Directions for this task –
Would you transcribe the entries below word for word, omitting all images?

Records –
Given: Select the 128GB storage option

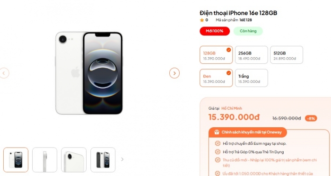Looking at the screenshot, I should [216, 55].
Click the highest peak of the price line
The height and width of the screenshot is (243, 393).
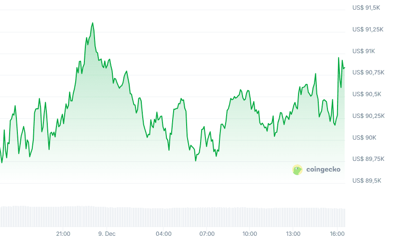[92, 23]
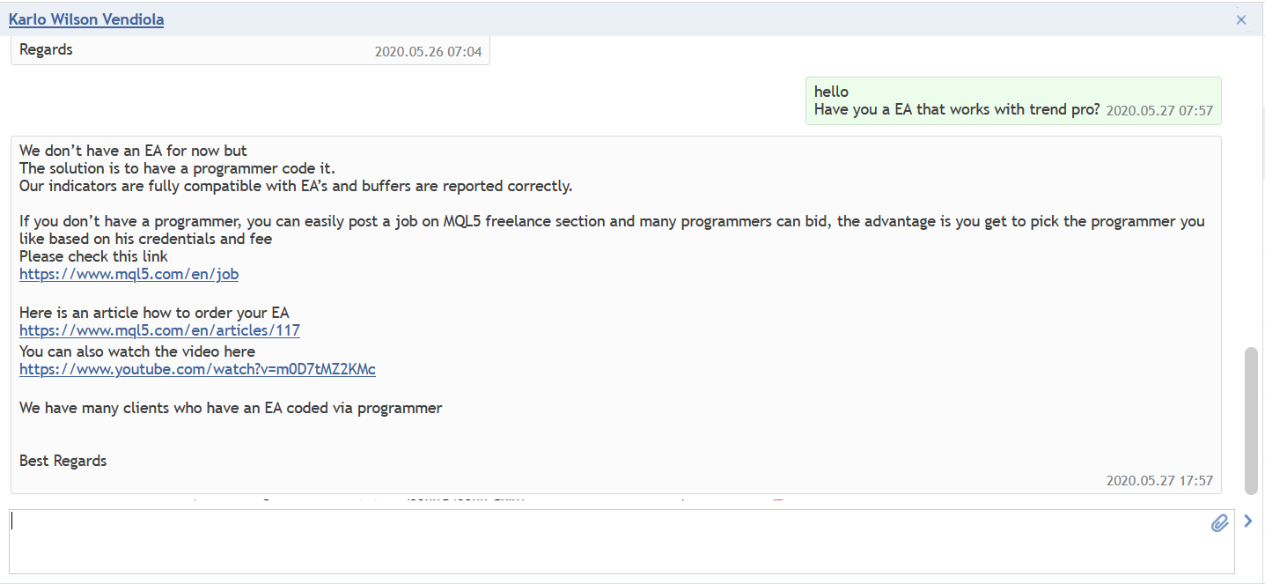Focus the message text input box
This screenshot has height=584, width=1265.
pos(607,540)
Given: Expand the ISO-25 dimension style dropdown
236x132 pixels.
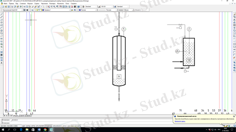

Response –
Given: Select the 128GB storage option

Looking at the screenshot, I should [216, 55].
Click the highest peak of the price line
The height and width of the screenshot is (243, 393).
[92, 23]
Focus the message text input box
This screenshot has height=584, width=1265.
pos(607,540)
Given: Expand the ISO-25 dimension style dropdown
236x132 pixels.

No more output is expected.